▶ DOCUMENTO DE ORIGEM
%%
Eu contei. Contei quantas vezes tive contato com a marca Google em uma tarde de trabalho. Foram 37 vezes que abri o Chrome, usei 15 vezes o buscador e escutei 4 vezes:”Põe no Google!”. Só nesse texto já usei 6 vezes a palavra Google, (Ops! Mais uma vez!).
Ao assistir a animação promocional do Project 10100 bolada para comemorar seus 10 anos, o que mais me chamou atenção foi a ausência de sua célebre assinatura. No final do vídeo aparecem só o título do projeto e a altruísta frase: “May Those Who Help The Most Win”.
Pode-se argumentar que todo mundo já sabe que o vídeo se trata de mais uma sacadinha Google e que assinar o trabalho seria desnecessário. Pode até ser. Mas, sem julgo de mérito à iniciativa, acredito que este detalhe seja mais uma estratégia visando agregar associações diferentes à marca, do que um mero descuido. A ação quase anônima carrega certo ar de “Dar, sem pedir em troca”. Outro exemplo desse posicionamento, “do bem”, é o blog Too, de Sergey Brin, falando sobre problemas de saúde em sua família.
Marcas de tecnologia angariam equity com pesquisa, inovação e design. O Google está buscando adquirir um mind share diferente da concorrência.
Se marca é tudo aquilo que seu nome remete ao consumidor. O Google busca associações que vão além de: sistema de busca, informação, rapidez, tecnologia e todo o léxico de palavras, das quais, nosso cotidiano já está saturado
Essa surpreendente estratégia de posicionamento se torna ainda mais meritória ao transformar um caso de super exposição de marca em um canal para disseminação de valores úteis para a sociedade.
%%
▶ DADOS FORNECIDOS
%%
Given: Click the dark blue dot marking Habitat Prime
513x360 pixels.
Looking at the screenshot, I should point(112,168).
%%
%%
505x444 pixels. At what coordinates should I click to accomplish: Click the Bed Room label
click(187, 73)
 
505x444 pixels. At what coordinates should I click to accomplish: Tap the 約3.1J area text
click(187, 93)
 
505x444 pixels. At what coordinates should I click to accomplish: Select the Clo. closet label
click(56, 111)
%%
%%
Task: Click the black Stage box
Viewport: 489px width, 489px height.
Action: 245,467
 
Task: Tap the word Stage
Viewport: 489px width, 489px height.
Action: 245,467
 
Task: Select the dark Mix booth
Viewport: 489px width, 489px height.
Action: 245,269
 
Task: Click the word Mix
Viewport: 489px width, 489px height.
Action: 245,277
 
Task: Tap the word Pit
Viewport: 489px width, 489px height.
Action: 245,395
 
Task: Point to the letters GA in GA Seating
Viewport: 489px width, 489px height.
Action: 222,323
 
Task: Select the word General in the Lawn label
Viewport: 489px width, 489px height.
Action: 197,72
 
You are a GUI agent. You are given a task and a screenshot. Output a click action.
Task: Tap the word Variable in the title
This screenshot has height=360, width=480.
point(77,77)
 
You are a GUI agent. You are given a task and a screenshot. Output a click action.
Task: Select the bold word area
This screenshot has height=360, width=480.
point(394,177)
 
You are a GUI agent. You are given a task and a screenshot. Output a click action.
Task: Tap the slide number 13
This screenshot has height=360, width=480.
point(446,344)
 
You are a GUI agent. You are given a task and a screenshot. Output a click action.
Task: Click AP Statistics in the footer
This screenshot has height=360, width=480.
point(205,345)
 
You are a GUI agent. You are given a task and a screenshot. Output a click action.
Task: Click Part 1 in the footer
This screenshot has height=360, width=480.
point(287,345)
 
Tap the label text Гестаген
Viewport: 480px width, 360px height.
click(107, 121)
%%
▶ ORDEM DE TRABALHO
Diga se cada afirmação abaixo está de acordo com o texto sobre a marca Google. Para cada uma, responda sim ou não e cite, entre aspas, as palavras do texto que decidem.
(a) Numa tarde de trabalho, o Chrome foi aberto 37 vezes.
(b) A animação do Project 10100 termina com a assinatura do Google.
(c) O blog Too fala sobre problemas de saúde na família de Sergey Brin.

▶ RESPOSTA DA TAREFA
(a) Sim: "Foram 37 vezes que abri o Chrome"
(b) Não: "o que mais me chamou atenção foi a ausência de sua célebre assinatura"
(c) Sim: "o blog Too, de Sergey Brin, falando sobre problemas de saúde em sua família"